This is a very general question concerning Bayesian model design. I would like to construct a model that predicts a subject's performance in an experiment. The model will have a number of free parameters that influence the subject's decision on each trial, and I want to estimate those parameter values via Bayesian inference.

If the experiment has a binary outcome on each trial (eg was the trial correct or incorrect), I would code these as a vector of Bernoulli random variables, with input p being determined by the free parameters in some way. However, what if I have four independent possible response outcomes per trial that at not ordinal? What probability distribution should be assigned to the observations in this circumstance?

  • $\begingroup$ Are the outcomes exclusive, dependent, independent? $\endgroup$ – Tim Nov 30 '15 at 14:37
  • $\begingroup$ Exclusive (meaning only one can occur?) and independent $\endgroup$ – sammosummo Nov 30 '15 at 15:03
  • $\begingroup$ Yes. Could you edit so the description of your data is more clear? $\endgroup$ – Tim Nov 30 '15 at 15:05

You may be interested in some variation on the basic Dirichlet/categorical model, described as:

\begin{align*} p & \sim \text{dirichlet}(\alpha) \\ x \, | \, p & \sim \text{categorical}(p) \end{align*}

This is a generalization of a standard conjugate Bayesian model for binary outcomes.

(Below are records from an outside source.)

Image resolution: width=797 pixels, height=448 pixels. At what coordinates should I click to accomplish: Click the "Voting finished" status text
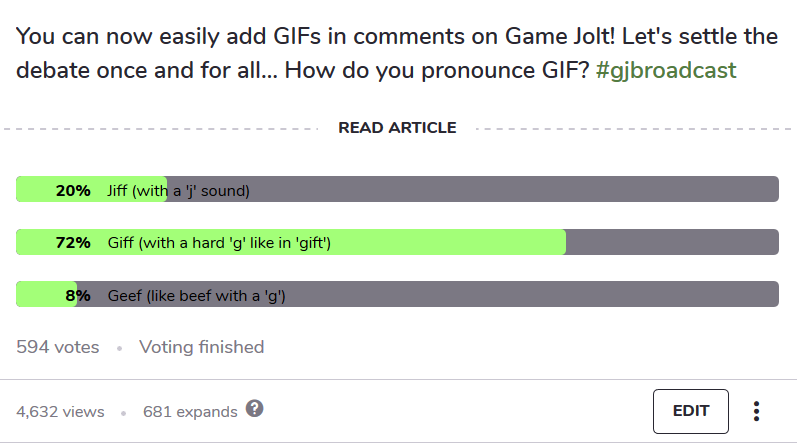pos(201,348)
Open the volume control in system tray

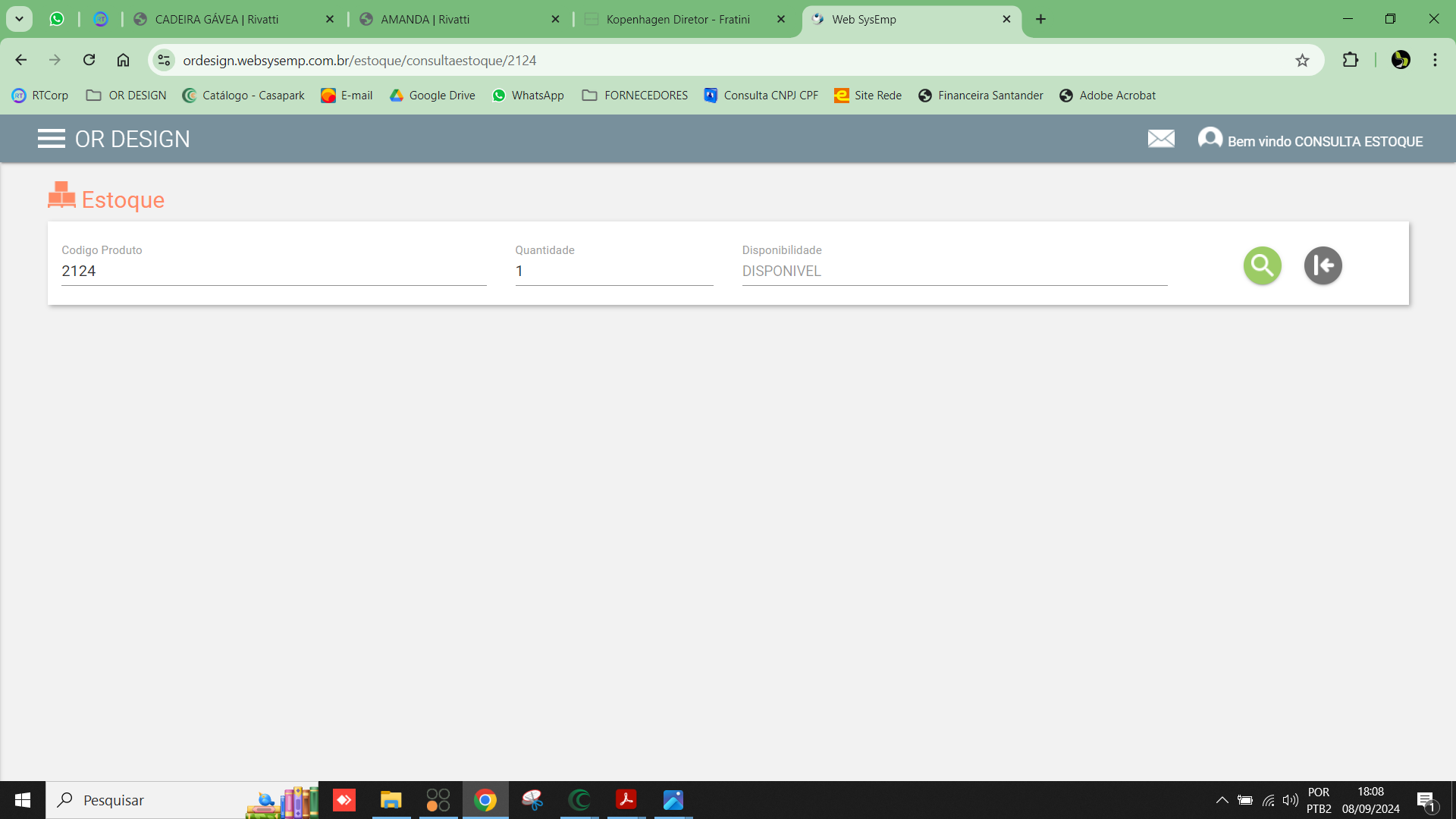pyautogui.click(x=1289, y=800)
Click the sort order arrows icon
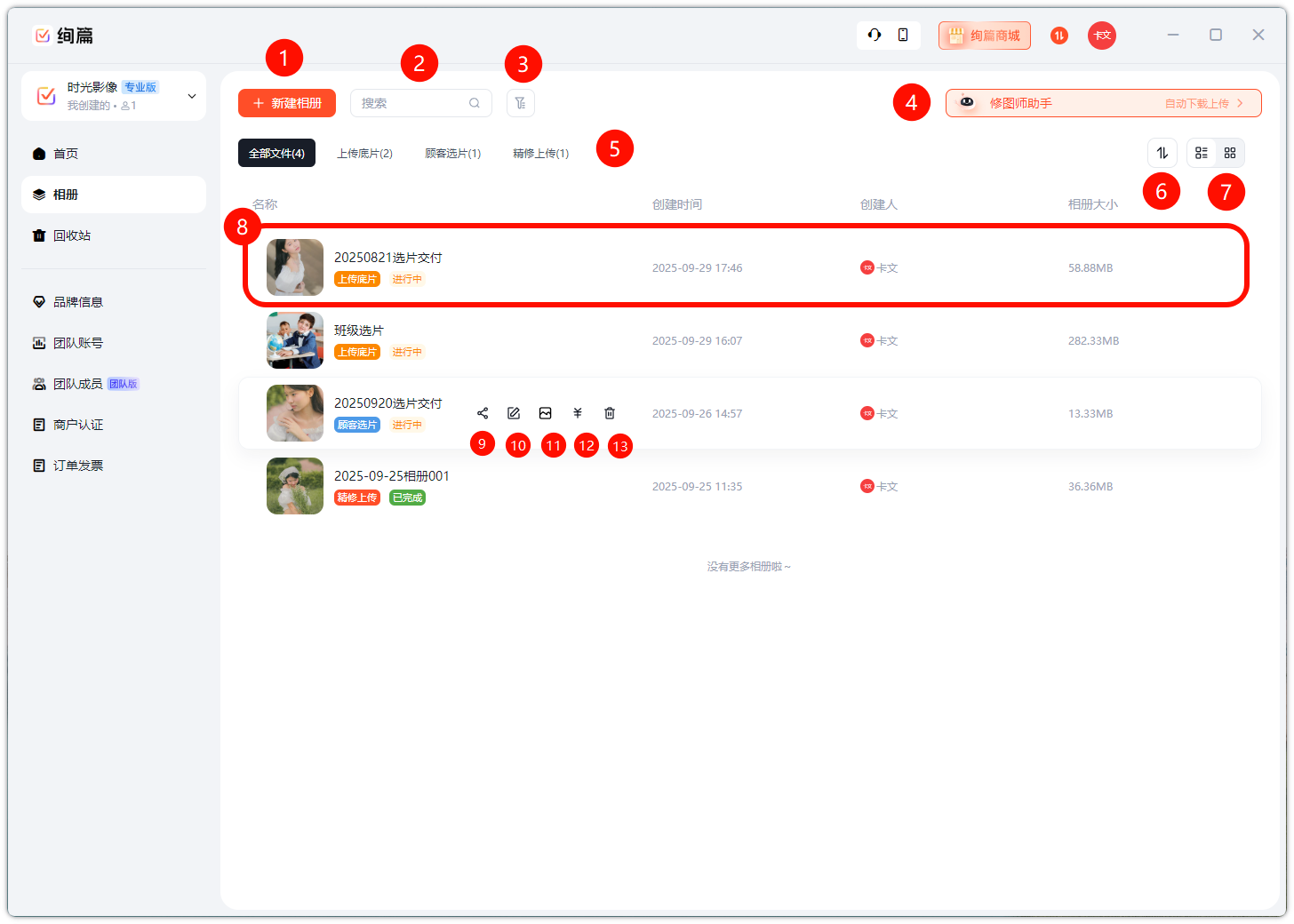1294x924 pixels. click(1162, 153)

As an example, consider a symmetric Dirichlet prior with concentration parameter $\alpha_0 = (1, 1, 1)$ and observe a sample of observations $1, 1, 1, 2, 1, 2, 2, 0, 2, 2$. Due to conjugacy, the posterior distribution is also a Dirichlet distribution with concentration parameter $\alpha = (2, 5, 6)$, and so you get that the posterior mean is $\left(\frac{2}{13}, \frac{5}{13}, \frac{6}{13}\right)$.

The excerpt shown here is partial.